Para Freire, o objetivo maior da educação deve ser promover a conscientização pelos sujeitos, só possível por meio do desenvolvimento de uma educação emancipatória. Consequentemente, era crítico do que ele chamou de educação bancária. Segundo ele, essa educação é aquela em que o professor deposita o saber em um aluno sem conhecimentos anteriores, apenas receptivo, um ser vazio. Assim escreveu Paulo Freire sobre esse ensino alienante, "Sua tônica fundamentalmente reside em matar nos educandos a curiosidade, o espírito investigador, a criatividade.".
Jaciara tem experiência prática com EAD e conta que a ideia para o tema da tese surgiu da associação direta que algumas pessoas faziam entre EAD e educação bancária. “Existe uma resistência e preconceito contra essa modalidade de educação. Eles à associam à uma educação mais transmissora e instrumental. O desconhecimento acaba condenando a modalidade.”
Para ela, a culpa não é da modalidade em si, mas da perspectiva de educação que está por trás dela. “Se os profissionais e a instituição têm uma perspectiva de educação dialógica, democrática, crítica e emancipatória e se comprometem a fazer uma educação a distância a partir dessas perspectivas, ela é possível. O que acontece é que na sociedade predomina outra lógica. Uma lógica instrumental e mercantil”, defende a pesquisadora. Dessa forma, a educação (não só na modalidade a distância) não tem como intuito a formação para a cidadania, uma das finalidades da educação de acordo com a Constituição Federal (Brasil, 1988) e a Lei de Diretrizes e Bases da Educação Nacional (Brasil, 1996). O que se cria é uma Educação voltada exclusivamente para o domínio de técnicas, para a instrumentalização e a qualificação para o “mercado”.
O que torna a educação emancipadora ou não é a visão que o educador tem do que é ensino. Fonte: Unipê
Segundo a pesquisadora, algumas atitudes podem orientar uma formação cidadã, mas nenhuma “fórmula” é perfeita. Para fugir de uma educação alienante, o professor deve promover diálogos entre a turma, incentivar reflexões aprofundadas, problematizar questões e se colocar em uma postura não autoritária. Aplicando esses conceitos em uma educação presencial, ao contrário do que muitos pensam, não é garantido que ao final o resultado será 100% positivo. Na EAD também. “O importante, é que o educador tenha a consciência de que está trabalhando com seres humanos e que por isso, os resultados podem variar muito”, diz Jaciara. Em contrapartida, uma das dificuldades encontradas pelos professores que ministram aulas na EAD é justamente a dificuldade em manter os alunos motivados e dialogando. Pois, isso depende muito da disponibilidade do educando, se ele está motivado e com tempo para participar.

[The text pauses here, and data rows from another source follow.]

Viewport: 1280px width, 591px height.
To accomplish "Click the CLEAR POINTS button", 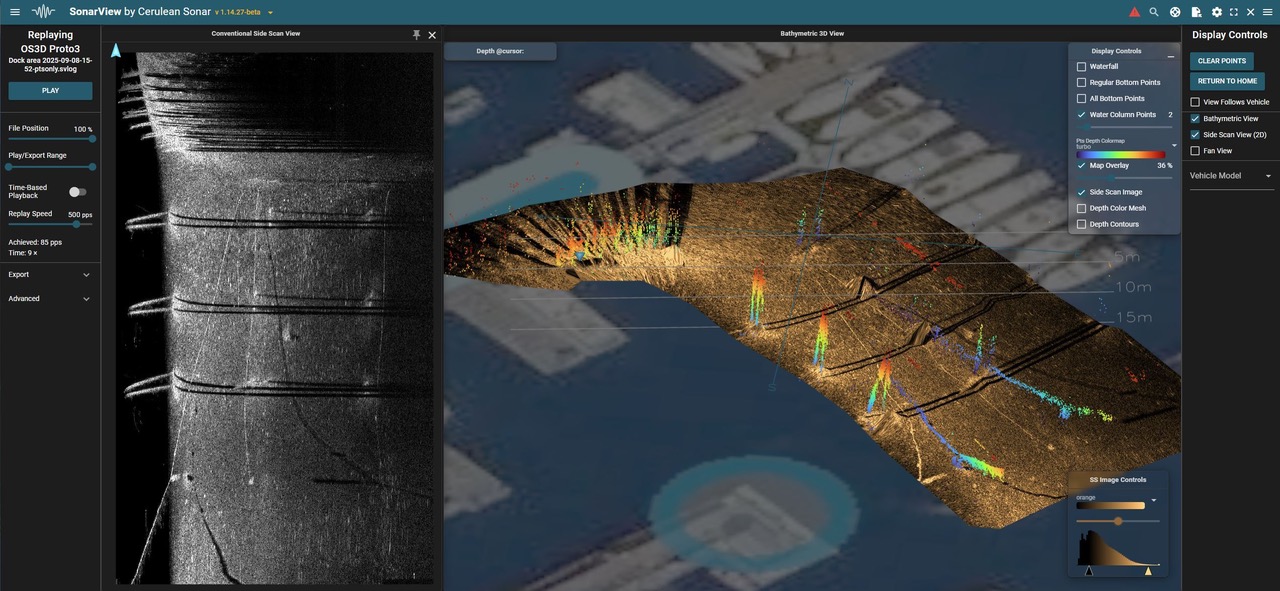I will (1221, 61).
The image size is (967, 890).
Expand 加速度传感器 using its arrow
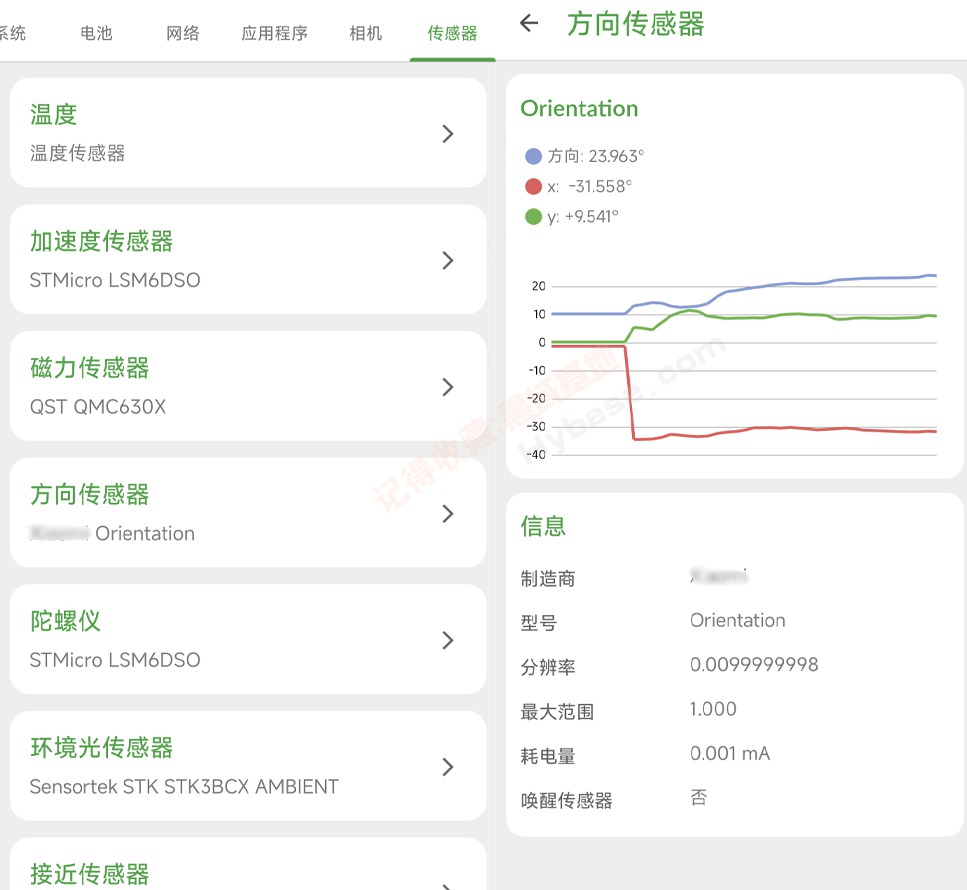[x=448, y=261]
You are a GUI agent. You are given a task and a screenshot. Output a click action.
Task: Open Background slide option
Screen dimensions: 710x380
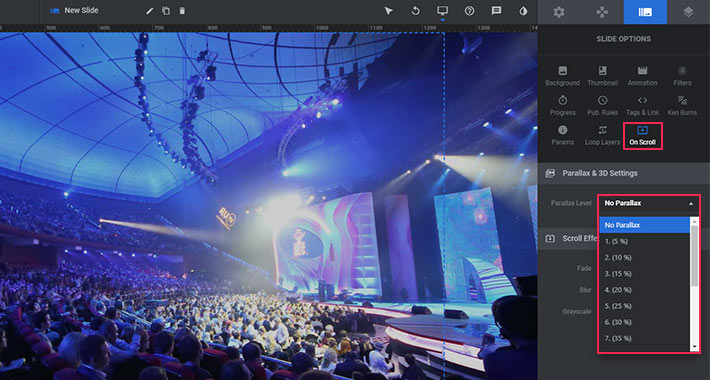pyautogui.click(x=562, y=76)
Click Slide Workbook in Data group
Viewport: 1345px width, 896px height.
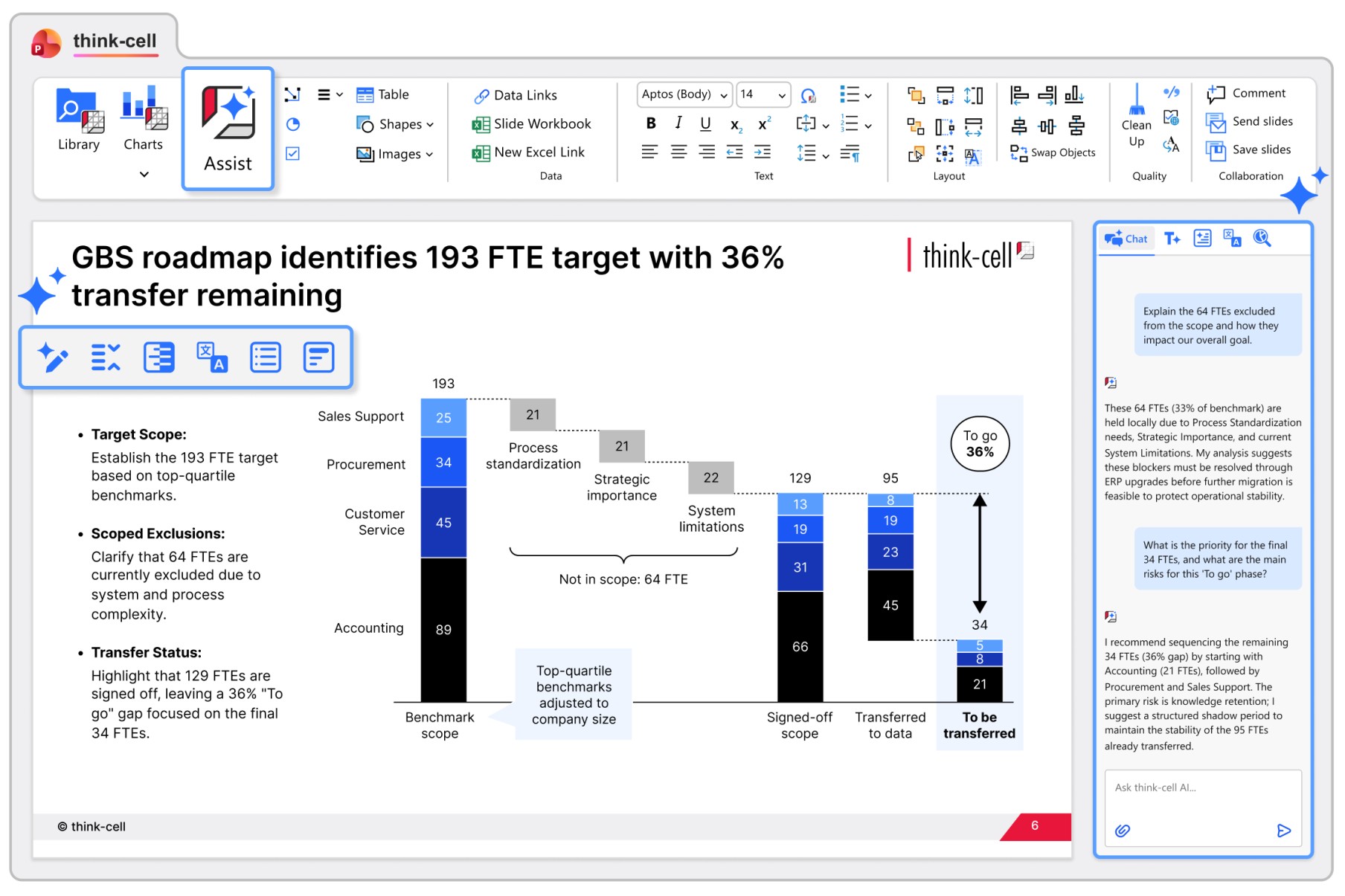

Outro grande problema enfrentado pelos profissionais de EAD é institucional. A maioria das instituições colocam a modalidade como algo à parte, não articulando ações entre o centro de formação à distância e a faculdade. Além disso, a maioria dos cursos de pedagogia não possui disciplinas específicas sobre ensino a distância. Alguns, nem mesmo tem em sua grade curricular disciplinas voltadas para o uso de tecnologias.
Um fato importante, é que os princípios defendidos na tese também podem ser empregados na modalidade de ensino presencial, pois, “Não existe educação a distância, o que existe é educação. Você pode desenvolvê- la em diferentes tempos, espaços e com diversas ferramentas. Uma tarefa de casa na educação básica não é educação à distância?”, conclui.